- **Directions**:
A - According to the power morcellator text, why was there a 19-year period of insufficient warnings on the devices? Answer in one to three sentences.
B - In the power morcellator text, edit everything from "The November 2014" down to "of power morcellators." so that "power morcellators" is replaced by "morcellation devices".

The FDA has issued two warnings against the use of power morcellators in certain gynecological surgeries. The first in April 2014 to highlight that 1 in 350 women will have an undetected sarcoma that can potentially have lethal consequences if the devices are used. With a second in November 2014 to further make clear when the devices should not be used and also to make sure that manufacturers of the devices have clear labeling that indicates those circumstances.
Since that time, a growing number of lawsuits have arisen as a result. Here are three legal avenues that are being explored to get redress for those killed or injured through the use of power morcellators:
- Insufficient warnings on the power morcellation devices regarding use.
The November 2014 FDA statement started to draw together the available scientific evidence into the use of power morcellators into a specific warning regime. The devices have however been licensed for use since 1995 in gynecological surgeries, so there is a period of 19 years where there were insufficient warnings on the devices.
- Defective design of power morcellators.
This hinges on whether or not the design of power morcellators is fit for the purpose of uterine surgeries. A defective design argument takes the position that, prior to the 2014 FDA warnings, the manufacturers knew or should have known that certain uterine fibroids contain sarcomas. Given that, the argument continues that the design of the devices was inherently defective and that alternative designs should have been pursued. For example, it has been suggested that power morcellators that use isolation bags, which ensure that no tissue passes to other sites when the devices are used, are designs that manufacturers should be implementing.

- **Dataset entries**:
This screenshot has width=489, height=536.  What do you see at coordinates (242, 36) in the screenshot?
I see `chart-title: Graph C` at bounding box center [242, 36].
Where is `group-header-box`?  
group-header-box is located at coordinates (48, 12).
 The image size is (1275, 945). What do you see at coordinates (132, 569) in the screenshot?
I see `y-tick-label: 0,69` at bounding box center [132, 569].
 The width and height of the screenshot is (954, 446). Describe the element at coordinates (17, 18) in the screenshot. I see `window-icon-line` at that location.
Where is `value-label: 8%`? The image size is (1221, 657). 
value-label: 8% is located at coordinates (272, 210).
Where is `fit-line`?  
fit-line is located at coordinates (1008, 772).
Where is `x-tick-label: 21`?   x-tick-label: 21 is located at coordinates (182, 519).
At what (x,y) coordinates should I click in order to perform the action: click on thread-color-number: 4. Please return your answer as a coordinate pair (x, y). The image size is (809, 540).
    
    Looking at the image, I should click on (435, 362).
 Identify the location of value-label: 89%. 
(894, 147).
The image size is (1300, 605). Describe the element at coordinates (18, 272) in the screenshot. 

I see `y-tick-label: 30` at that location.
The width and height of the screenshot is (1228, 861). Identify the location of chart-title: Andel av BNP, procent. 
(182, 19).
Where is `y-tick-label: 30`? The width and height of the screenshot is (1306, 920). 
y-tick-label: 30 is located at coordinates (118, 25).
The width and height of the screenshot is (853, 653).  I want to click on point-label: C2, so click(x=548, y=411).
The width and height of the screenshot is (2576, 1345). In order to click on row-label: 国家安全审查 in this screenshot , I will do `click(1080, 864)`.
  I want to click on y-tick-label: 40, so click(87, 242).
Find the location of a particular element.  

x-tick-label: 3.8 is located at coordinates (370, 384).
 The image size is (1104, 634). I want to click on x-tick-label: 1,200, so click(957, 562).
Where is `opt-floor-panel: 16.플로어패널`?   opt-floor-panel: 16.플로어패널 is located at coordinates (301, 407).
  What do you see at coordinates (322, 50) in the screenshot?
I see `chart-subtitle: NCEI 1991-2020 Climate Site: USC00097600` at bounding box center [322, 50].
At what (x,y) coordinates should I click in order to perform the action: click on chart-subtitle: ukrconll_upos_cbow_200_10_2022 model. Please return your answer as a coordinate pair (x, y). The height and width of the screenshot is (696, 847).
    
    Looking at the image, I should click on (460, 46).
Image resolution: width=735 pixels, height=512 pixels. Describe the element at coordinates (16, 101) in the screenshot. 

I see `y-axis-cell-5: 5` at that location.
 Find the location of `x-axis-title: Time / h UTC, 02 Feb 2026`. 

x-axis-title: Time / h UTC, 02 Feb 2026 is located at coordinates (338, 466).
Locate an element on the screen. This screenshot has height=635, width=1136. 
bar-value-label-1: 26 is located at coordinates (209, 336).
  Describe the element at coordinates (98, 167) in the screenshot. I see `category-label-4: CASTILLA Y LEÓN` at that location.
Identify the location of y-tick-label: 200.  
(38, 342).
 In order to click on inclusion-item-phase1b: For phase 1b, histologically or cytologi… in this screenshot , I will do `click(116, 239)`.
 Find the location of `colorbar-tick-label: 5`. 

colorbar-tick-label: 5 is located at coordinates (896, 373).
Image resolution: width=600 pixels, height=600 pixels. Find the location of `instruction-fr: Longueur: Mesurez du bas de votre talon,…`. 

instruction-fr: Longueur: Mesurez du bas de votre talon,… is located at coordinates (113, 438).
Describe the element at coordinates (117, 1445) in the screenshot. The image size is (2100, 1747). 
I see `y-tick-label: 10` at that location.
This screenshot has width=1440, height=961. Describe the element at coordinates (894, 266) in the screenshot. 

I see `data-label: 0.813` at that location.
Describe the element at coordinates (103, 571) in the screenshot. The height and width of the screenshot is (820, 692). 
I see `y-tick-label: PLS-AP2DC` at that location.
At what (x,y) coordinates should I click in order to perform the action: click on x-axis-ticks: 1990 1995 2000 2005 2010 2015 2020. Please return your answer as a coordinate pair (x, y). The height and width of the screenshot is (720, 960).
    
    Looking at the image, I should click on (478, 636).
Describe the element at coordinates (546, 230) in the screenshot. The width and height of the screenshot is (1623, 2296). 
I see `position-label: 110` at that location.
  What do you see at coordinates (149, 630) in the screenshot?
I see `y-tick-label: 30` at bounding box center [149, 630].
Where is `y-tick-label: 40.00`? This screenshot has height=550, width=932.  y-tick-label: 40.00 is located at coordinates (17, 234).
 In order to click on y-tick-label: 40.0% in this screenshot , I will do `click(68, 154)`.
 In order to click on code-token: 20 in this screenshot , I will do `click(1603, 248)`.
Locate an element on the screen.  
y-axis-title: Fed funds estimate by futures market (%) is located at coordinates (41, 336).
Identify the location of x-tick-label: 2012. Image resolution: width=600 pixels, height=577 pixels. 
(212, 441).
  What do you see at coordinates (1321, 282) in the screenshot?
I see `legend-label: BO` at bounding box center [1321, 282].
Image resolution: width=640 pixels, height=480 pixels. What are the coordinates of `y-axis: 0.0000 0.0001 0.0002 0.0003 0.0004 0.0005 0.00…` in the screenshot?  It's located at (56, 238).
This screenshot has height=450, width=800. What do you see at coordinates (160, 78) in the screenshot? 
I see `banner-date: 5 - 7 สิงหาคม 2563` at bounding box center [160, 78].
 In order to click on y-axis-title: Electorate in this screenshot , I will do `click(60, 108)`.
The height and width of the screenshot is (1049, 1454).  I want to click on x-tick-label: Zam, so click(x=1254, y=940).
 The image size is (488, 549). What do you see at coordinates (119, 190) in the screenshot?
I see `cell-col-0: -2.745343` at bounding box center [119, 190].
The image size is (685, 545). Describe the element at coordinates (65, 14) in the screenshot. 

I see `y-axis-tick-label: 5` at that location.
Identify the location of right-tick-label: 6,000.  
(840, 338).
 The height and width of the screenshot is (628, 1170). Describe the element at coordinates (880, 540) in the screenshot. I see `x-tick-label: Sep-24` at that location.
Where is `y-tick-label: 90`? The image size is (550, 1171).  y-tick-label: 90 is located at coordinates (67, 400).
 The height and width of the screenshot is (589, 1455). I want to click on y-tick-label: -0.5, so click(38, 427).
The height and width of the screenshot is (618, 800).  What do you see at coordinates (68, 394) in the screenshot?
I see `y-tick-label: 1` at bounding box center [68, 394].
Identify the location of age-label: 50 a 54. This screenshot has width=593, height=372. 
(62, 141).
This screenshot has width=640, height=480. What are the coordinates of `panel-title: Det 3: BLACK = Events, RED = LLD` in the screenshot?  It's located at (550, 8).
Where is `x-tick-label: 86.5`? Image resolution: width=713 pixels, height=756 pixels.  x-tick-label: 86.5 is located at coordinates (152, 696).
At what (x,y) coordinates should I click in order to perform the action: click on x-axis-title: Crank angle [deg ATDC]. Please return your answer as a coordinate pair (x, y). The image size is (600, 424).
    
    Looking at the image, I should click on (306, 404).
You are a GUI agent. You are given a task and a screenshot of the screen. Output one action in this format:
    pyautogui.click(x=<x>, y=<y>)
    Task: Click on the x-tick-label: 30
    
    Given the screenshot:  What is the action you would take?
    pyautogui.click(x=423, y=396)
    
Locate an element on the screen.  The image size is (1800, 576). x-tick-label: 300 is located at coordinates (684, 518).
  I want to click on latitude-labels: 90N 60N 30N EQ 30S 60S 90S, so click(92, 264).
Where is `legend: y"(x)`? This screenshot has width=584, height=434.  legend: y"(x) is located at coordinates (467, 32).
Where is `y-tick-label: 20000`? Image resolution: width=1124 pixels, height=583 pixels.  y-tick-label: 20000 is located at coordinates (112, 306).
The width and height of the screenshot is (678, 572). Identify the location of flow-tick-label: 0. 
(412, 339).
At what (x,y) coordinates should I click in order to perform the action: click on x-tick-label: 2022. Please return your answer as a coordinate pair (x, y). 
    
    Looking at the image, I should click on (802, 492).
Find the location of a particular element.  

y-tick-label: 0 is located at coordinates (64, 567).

- **Response list**:
A - The devices had been licensed for use in gynecological surgeries since 1995. The available scientific evidence on their use only began to be drawn into a specific warning regime with the November 2014 FDA statement. That left 19 years with insufficient warnings on the devices.

B -
The November 2014 FDA statement started to draw together the available scientific evidence into the use of morcellation devices into a specific warning regime. The devices have however been licensed for use since 1995 in gynecological surgeries, so there is a period of 19 years where there were insufficient warnings on the devices.
- Defective design of morcellation devices.